Diğer yandan Rosenau’ nun öne sürdüğü gibi, ekonomi de globalleşme sonucu ulusüstü aktörlerin etkilerinin artmasıyla ekonomi yönetimine gerektiğinde yaptırım gücünü de kullanabilen merkezi planlayıcının yanında pek çok aktör de ortak olmuş ve ilginç bir şekilde ulusüstü ve ulusaltı ekonomik aktörlerin temayülleri aynı yönde şekillenirken genellikle merkezi yapıları zayıflatıcı eksende buluşmuşlardır (Rosenau, 2006: 34). Fransız Devriminden II. Dünya savaşının sonuna kadar yönetimin tek meşru aktörü olan merkezi yönetimler artık her alana nüfuz edebilen ve mutlak özerk konumu ulusaltı bölgesel yönetimler ve ulusüstü AB eksenindeki gelişmeler sonucunda aşınmıştı ve yönetim pek çok kademeden oluşan karmaşık bir yapıya bürünmüştü. Bu karmaşık yapı içinde eski dönemin merkeziyetçi hiyerarşik yapılarının etkin olarak işlemesi pek mümkün görünmüyordu ve yeni yapıları tarif edebilmek için yeni bir kavram kullanılıyordu; stratarcy yani bütün kademelerin etkin katılımı sonucu oluşan yönetim (Peters & Pierre, 2006: 80).

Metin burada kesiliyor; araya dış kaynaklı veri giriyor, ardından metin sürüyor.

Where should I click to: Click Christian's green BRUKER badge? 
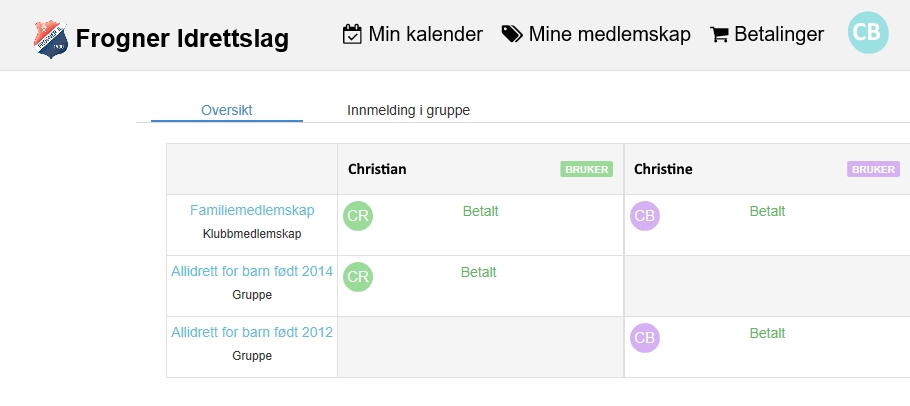tap(586, 169)
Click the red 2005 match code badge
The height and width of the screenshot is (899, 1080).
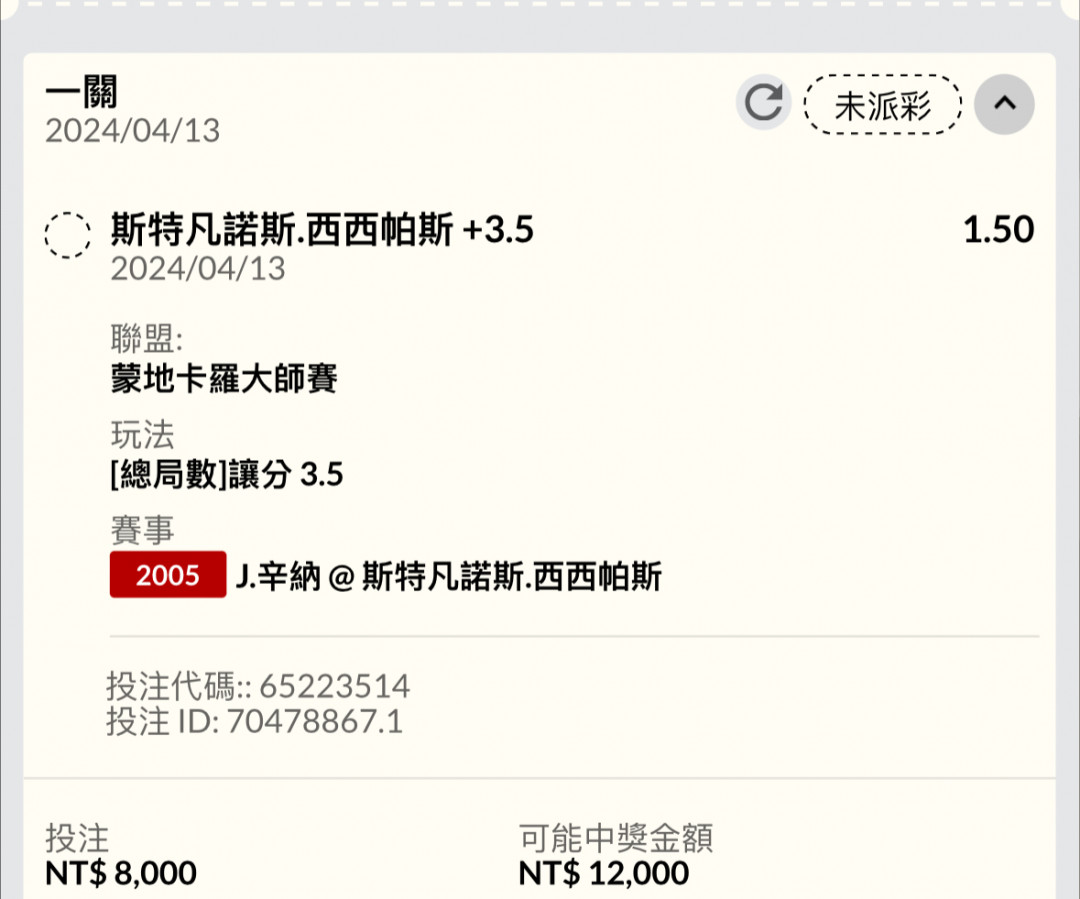(x=168, y=575)
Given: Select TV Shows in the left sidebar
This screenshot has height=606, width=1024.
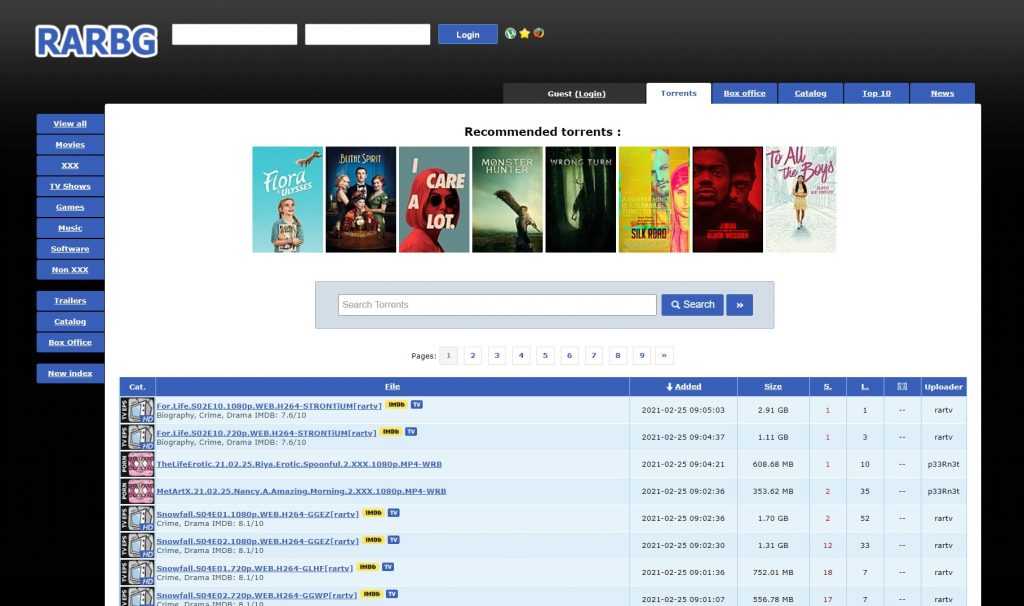Looking at the screenshot, I should [x=70, y=186].
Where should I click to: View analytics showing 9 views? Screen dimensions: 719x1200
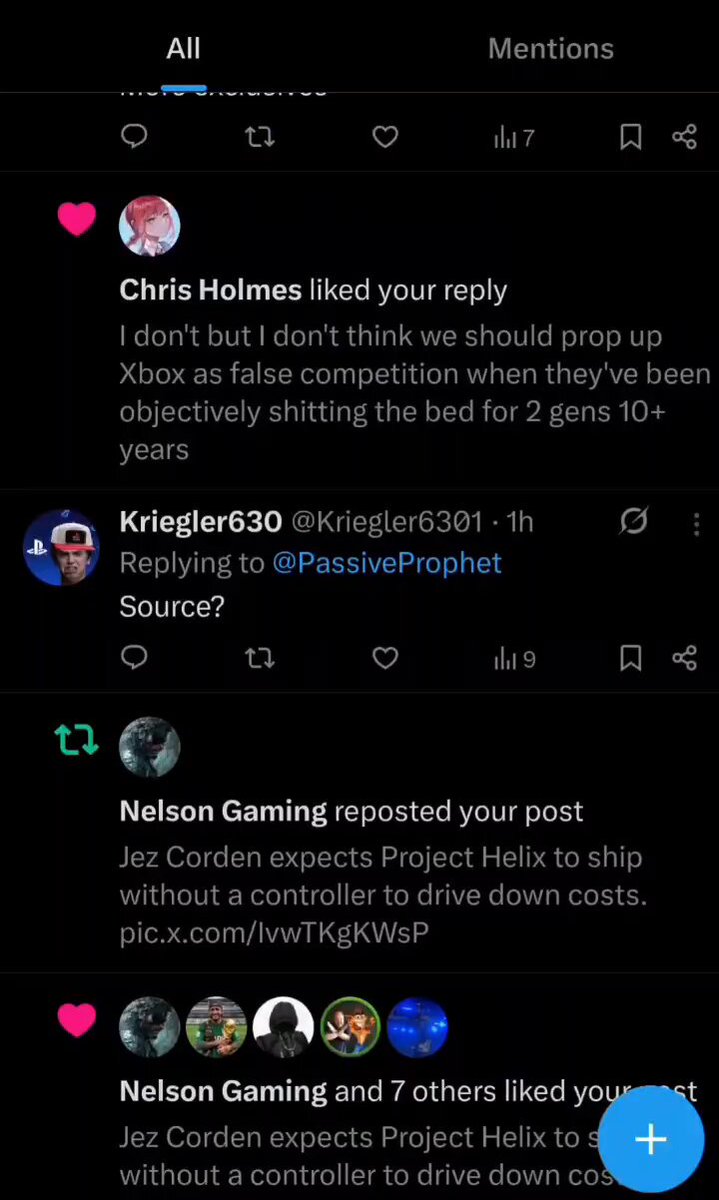coord(515,658)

Yönetim mekanizmasına katılan yeni kademelerle birlikte başarılı yönetim için gerekli şartlar etkili yönetim, hassas yönetim, temsil kabiliyeti yüksek yönetim, kamu sorunlarını müzakere eden yönetim, vatandaşların karar verme süreçlerine katılımlarının mümkün olduğu kadar önünü açan yönetim ve farklı toplulukları demokratik anlayış dahilinde sisteme dahil eden yönetim gibi şartların yarıdan fazlası doğrudan, tamamına

yakını ise dolaylı olarak yönetimin demokratik boyutunu vurgulamıştır (Trench, 2006: 247). Dolayısıyla başlangıç aşamasında kendini en çok ekonomik boyutta hissettirmiş olan bölgeselleşmenin 1980lerin sonlarına doğru yönetimin demokratik içeriğine yapacağı katkıya vurgu yapılmaya başlanmıştır. Demokrasinin bir gereği olarak farklılıklara temsil kanalları sunulmasının gerekliliği vurgulanmış ve bu anlamda bölgesel yönetimler bu kanalları sunabilecek uygun yapı olarak algılanmıştır.